§ **Requirement A**: Give every section heading in the Ballerina Kafka tutorial excerpt, one per line.
§ **Requirement B**: Continue the Ballerina Kafka tutorial excerpt from its last sentence.

Study text Block Start

Now all the required types are defined.

Defining Data Sources

To keep this example simple, Ballerina in-memory tables are used. Ballerina has a built-in table type that suites this scenario. Note that these can be easily converted to a relational database.

Following are the definitions of the two tables that are used in this example to store the users and the publishers. These tables are defined in the datasource.bal file.

isolated table<User> key(id) userTable = table [];

isolated table<Publisher> key(id) publisherTable = table [];

Implementing Kafka Connectivity

Ballerina has a ballerinax/kafka package, which is a part of the Ballerina extended library, that is used to communicate with a Kafka broker. It is used in this example.

Note: To use ballerinax/kafka package, it should be pulled from the Ballerina central. To pull the package, execute the following command in a terminal.

bal pull ballerinax/kafka

Alternatively, the Ballerina VS Code plugin can be used to pull the package via code actions.

All the Kafka-related code in this example is found in kafka_utils.bal file.

There are two main functionalities that are related to Kafka in this example.

  • When a publisher publishes a news update, that update should be published to a Kafka topic.
  • When a user subscribes to an agency, a new Kafka consumer should be created for consuming all the updates from that topic as a Ballerina stream type which used to send/receive streams of data in Ballerina. In Ballerina GraphQL, a subscription operation must return a stream type in order to send data continuously to the subscribers.

Producing News

To produce a news record to a Kafka topic, a Kafka producer is needed. In this example, a single Kafka producer is used to produce the news. Following code shows how to define a Kafka consumer and how to produce a news update to the Kafka topic. In this example, the default Kafka broker is used, therefore the kafka:DEFAULT_URL is used as the Kafka broker URL.

The produceNews function takes a NewsUpdate record (that was defined earlier) and generates an ID for the update, then publishes it to the Kafka topic related to the agency.

Study text Block End
Source material Block Start

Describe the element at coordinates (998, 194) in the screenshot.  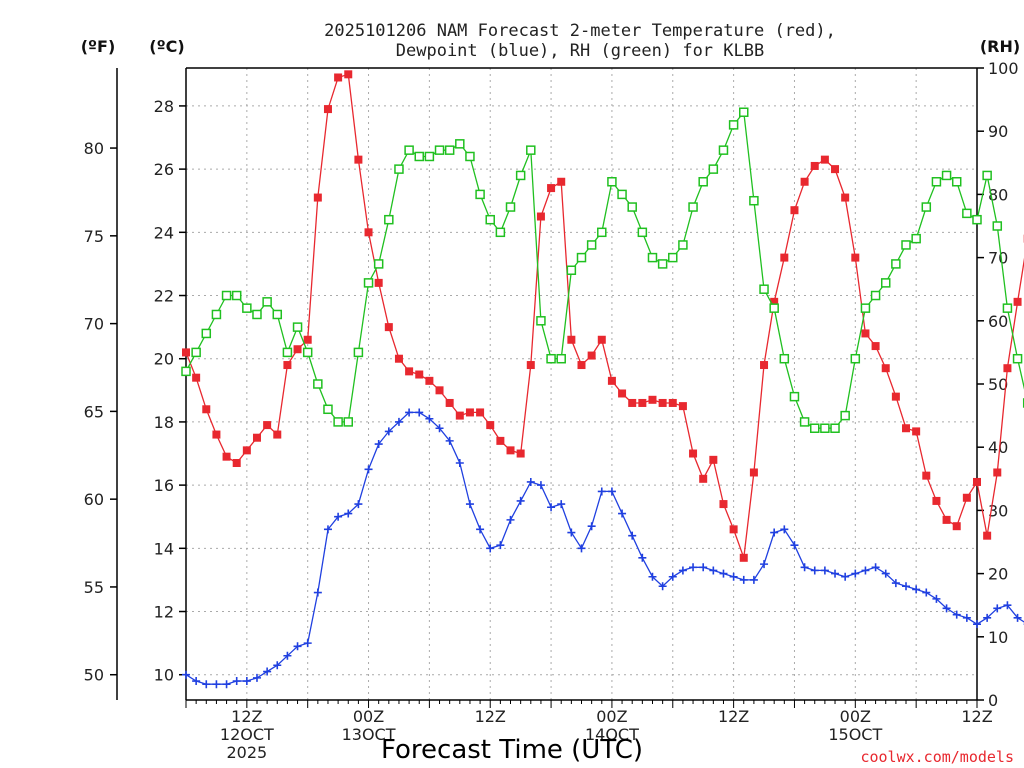
I see `rh-tick-label: 80` at that location.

Source material Block End

§ **Task result A**:
Defining Data Sources
Implementing Kafka Connectivity
Producing News

§ **Task result B**:
The getAgency function is used to retrieve the agency of the publisher. It will return an error if the publisher is not found.

import ballerina/uuid;

import ballerinax/kafka;

isolated function produceNews(NewsUpdate newsUpdate) returns NewsRecord|error {
    kafka:Producer producer = check new (kafka:DEFAULT_URL);
    string id = uuid:createType1AsString();
    Agency agency = check getAgency(newsUpdate.publisherId);
    NewsRecord news = {id: id, ...newsUpdate};
    check producer->send({topic: agency, key: id, value: news});
    return news;
}

isolated function getAgency(string publisherId) returns Agency|error {
    lock {
        if publisherTable.hasKey(publisherId) {
            return publisherTable.get(publisherId).agency;
        }
    }
    return error("Publisher not found");
}

Note: The ballerina/uuid package is used to generate unique IDs. Since it is a Ballerina standard library package, no additional work is needed for using it.

Consuming News

News consuming should be done in the following manner.

  • If a user requested to subscribe to a particular news agency, a new Kafka consumer with a new user group should be created, in order to make sure all the users receive all the news published to a particular topic.
  • Since publishing news is a continuos process, and the GraphQL subscription needs to return a Ballerina stream, all the consumed news should be added to a stream.

To do this, a Ballerina StreamGenerator class is used. Each time a StreamGenerator is created, a new Kafka consumer is created for retrieve messages from the Kafka topic. A StreamGenerator must define a next method that will return a record in which the retrieved news is stored in the value field. It uses a configurable variable POLL_INTERVAL for polling the Kafka records from the server, and after polling, returns the news update or logs an error/warning if polling fails.

Following code snippet defines the StreamGenerator object.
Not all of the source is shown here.